▶ EXERCISE DIRECTIONS
In the part that opens with the line containing "Given: Open WeChat from the taskbar" and closes with the line containing "Looking at the screenshot, I should tap(653, 629).", swap "taskbar" for "dock" and write only those lines again with nothing else changed. Omit the pictures from your answer.

▶ PROVIDED INFORMATION
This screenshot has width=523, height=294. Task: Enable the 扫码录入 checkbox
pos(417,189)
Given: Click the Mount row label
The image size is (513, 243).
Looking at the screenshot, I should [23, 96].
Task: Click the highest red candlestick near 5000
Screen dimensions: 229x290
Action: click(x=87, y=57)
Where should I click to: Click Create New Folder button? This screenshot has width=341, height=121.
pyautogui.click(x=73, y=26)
...
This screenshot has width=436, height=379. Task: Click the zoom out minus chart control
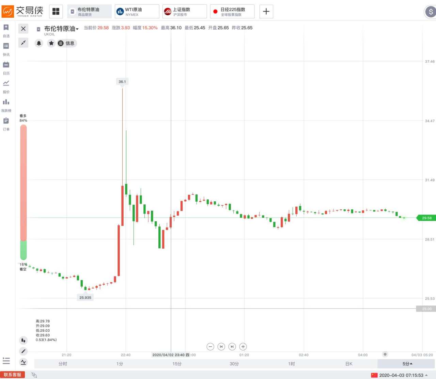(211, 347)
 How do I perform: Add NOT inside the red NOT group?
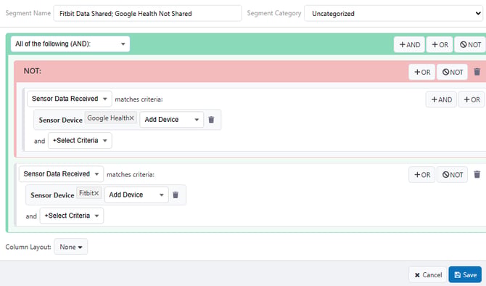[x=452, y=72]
---
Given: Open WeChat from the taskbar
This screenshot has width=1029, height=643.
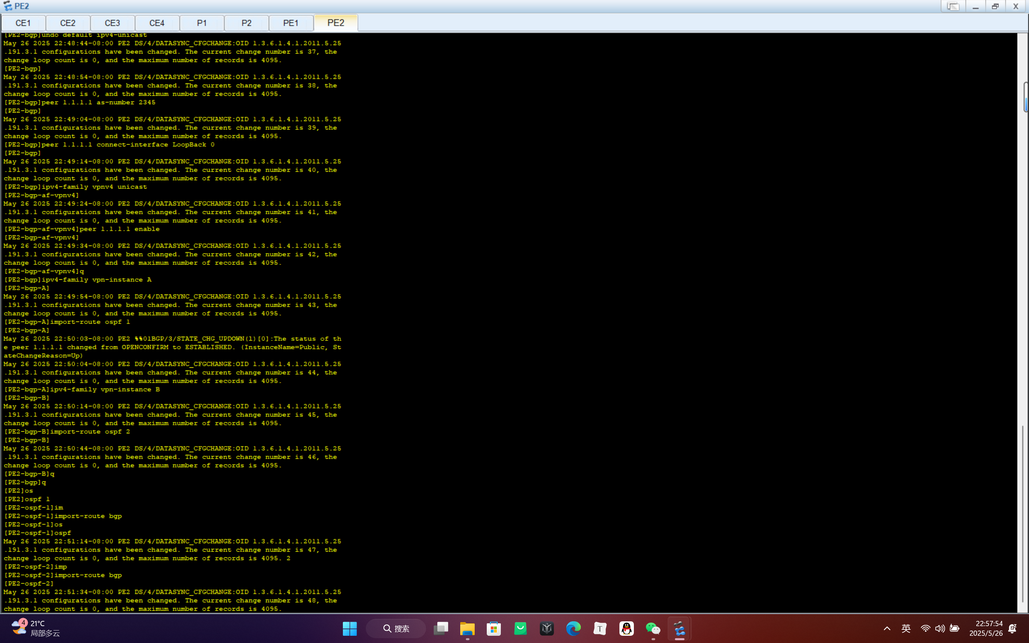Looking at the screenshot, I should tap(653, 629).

▶ RESPONSE BELOW
Given: Open WeChat from the dock
This screenshot has width=1029, height=643.
Looking at the screenshot, I should tap(653, 629).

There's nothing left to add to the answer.